I just heard a news report asking the question, "How Casual is Too Casual?" at work. The report talked about how people are showing up to work in flip-flops. They said that our culture has gotten very individualized...with personal phones and personal computers. It's a very "me" focused world so it's only natural that we want to dress to please ourselves and not others. But they said that we should stick to flip-flops at the beach.
I can relate to the desire to be casual. I just mentioned in church yesterday how I always try to dress as casually as I possibly can. I'd preach in flip-flops myself if I thought people would be okay with it ( I don't!). There's something about dressing down that seems to trick my mind into thinking I'm not working if I'm dressed like I'm on vacation.
I'm reminded of how my son would often go to high school in his pajama bottoms. In fact, I was in a very classy restaurant last week on vacation, and the owner came to our table with a glass of wine and pajama bottoms (thankfully he had a shirt on!). I thought it was interesting but not too strange...which is strange in itself that our culture has so quickly drifted to being so casual.
Applying all this talk to church...Cedarbrook is a super casual church. I heard someone say once about Cedarbrook that what they liked about it is that they can wear a dress or show up in their pajama bottoms and they fit in either way. I guess not too many churches can say that! But that begs the question...where is the reverance? Where is the sense of awe?
I agree that some church buildings (i.e. cathedrals, etc.) produce a sense of awe just walking into them. You won't get that at the CineMagic Theatre (where we meet for church). And some services produce a sense of awe (organ, silence, liturgy, etc). But what I like about being casual -and this is why we will always be casual - is that it reflects an approachableness. God is approachable. Many, many people don't know that. They are afraid of God, convinced that he is against them. But Jesus died so we could approach God without wincing. His death removed the unapproachableness of God. The book of Hebrews said that we can "boldly" go into his presence.
Now, we can miss the point and get too familiar. We can take God's approachableness for granted and think we can "slap God on the back" so to speak, like a good-'ol boy. It's one thing to be invited into the Oval Office to meet the President. It's another thing to put your feet up on his desk and smoke a cigar!

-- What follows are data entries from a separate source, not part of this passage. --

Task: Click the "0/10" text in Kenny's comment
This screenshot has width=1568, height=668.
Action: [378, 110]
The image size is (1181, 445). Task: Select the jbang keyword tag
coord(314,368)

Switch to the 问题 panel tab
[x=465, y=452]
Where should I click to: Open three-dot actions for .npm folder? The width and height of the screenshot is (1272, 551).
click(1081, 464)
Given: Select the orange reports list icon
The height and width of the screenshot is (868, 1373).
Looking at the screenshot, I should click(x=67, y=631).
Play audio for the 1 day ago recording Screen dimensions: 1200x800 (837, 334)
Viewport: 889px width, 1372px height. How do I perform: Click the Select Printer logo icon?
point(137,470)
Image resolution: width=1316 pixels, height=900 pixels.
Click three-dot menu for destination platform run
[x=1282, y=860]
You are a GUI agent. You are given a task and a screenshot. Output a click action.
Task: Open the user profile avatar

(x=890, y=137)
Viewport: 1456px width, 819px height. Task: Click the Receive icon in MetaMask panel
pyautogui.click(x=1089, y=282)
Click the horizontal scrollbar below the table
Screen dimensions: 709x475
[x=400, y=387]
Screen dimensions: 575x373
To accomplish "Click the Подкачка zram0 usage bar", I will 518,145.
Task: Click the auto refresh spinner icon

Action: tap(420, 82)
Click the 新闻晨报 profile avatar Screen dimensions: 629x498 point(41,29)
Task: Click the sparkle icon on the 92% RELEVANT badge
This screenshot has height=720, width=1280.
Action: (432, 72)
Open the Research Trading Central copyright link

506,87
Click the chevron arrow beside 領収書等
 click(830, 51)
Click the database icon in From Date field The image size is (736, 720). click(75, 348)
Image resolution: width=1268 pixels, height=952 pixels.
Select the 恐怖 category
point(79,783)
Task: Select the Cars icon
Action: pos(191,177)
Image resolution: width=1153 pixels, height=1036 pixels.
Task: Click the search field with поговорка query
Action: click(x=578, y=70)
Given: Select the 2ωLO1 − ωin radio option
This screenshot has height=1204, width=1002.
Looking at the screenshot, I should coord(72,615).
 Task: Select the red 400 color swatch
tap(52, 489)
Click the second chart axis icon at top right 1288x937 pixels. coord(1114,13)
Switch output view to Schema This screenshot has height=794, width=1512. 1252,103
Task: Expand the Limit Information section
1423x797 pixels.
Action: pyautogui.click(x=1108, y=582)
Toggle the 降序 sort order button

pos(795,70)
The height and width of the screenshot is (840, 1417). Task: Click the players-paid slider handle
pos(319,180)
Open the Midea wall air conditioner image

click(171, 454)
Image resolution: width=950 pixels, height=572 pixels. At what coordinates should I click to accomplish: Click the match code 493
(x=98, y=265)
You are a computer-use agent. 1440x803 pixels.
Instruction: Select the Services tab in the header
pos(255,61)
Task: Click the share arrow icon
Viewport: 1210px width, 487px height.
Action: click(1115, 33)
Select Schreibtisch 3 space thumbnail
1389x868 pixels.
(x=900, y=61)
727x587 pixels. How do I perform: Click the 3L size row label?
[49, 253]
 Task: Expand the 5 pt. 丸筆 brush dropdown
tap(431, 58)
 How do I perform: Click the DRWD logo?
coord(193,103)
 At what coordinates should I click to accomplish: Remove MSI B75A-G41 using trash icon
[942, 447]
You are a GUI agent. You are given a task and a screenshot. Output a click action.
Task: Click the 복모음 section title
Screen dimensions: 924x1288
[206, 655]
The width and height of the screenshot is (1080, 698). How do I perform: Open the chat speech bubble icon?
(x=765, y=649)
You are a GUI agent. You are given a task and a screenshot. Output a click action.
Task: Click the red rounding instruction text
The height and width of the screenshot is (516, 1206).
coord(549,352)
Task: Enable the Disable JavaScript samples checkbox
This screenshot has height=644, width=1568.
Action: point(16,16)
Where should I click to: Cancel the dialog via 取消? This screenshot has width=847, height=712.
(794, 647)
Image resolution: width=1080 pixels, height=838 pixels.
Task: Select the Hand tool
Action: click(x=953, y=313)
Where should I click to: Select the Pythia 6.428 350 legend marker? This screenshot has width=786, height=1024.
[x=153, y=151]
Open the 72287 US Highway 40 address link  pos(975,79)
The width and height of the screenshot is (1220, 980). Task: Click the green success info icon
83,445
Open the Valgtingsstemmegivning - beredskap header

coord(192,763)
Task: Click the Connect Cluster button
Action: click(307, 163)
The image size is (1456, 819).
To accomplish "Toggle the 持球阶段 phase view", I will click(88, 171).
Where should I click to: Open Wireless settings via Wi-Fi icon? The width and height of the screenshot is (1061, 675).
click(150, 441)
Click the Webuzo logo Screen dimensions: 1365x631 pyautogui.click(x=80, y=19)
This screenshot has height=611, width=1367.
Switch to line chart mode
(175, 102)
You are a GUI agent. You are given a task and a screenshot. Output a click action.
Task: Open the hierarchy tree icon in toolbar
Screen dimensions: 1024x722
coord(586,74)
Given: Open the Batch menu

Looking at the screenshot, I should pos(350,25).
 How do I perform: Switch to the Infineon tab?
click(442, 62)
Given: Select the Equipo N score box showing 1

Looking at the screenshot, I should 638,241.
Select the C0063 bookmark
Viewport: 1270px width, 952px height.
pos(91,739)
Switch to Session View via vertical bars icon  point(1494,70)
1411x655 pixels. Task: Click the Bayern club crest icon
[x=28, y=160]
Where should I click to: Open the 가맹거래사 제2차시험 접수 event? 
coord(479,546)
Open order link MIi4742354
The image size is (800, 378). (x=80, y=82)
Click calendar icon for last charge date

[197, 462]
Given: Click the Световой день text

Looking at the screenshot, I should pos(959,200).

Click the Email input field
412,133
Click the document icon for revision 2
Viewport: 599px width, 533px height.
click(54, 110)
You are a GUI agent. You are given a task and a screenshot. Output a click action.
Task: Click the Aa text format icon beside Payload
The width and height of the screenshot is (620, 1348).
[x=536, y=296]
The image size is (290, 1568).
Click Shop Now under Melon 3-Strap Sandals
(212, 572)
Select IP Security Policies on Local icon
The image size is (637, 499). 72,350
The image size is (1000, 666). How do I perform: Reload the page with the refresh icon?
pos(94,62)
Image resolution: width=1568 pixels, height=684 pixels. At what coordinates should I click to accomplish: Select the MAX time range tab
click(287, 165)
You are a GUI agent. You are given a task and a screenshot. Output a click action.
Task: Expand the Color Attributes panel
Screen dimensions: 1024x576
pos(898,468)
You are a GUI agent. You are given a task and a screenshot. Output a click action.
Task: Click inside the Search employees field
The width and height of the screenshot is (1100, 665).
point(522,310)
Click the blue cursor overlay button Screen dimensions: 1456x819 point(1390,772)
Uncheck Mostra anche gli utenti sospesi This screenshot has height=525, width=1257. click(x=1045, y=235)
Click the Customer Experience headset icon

I guess, what I'm getting at here is that the reverance and awe that we try to manufacture in structure of service and buildings often does more damage than good. It scares people away from God. That's not a good thing. Our reverence and awe should come from within our heart when we encounter God and that can happen even in our pajama bottoms and flip-flops. Like the Bible says, God looks at our heart. He's not as concerned as we are about what's on the outside.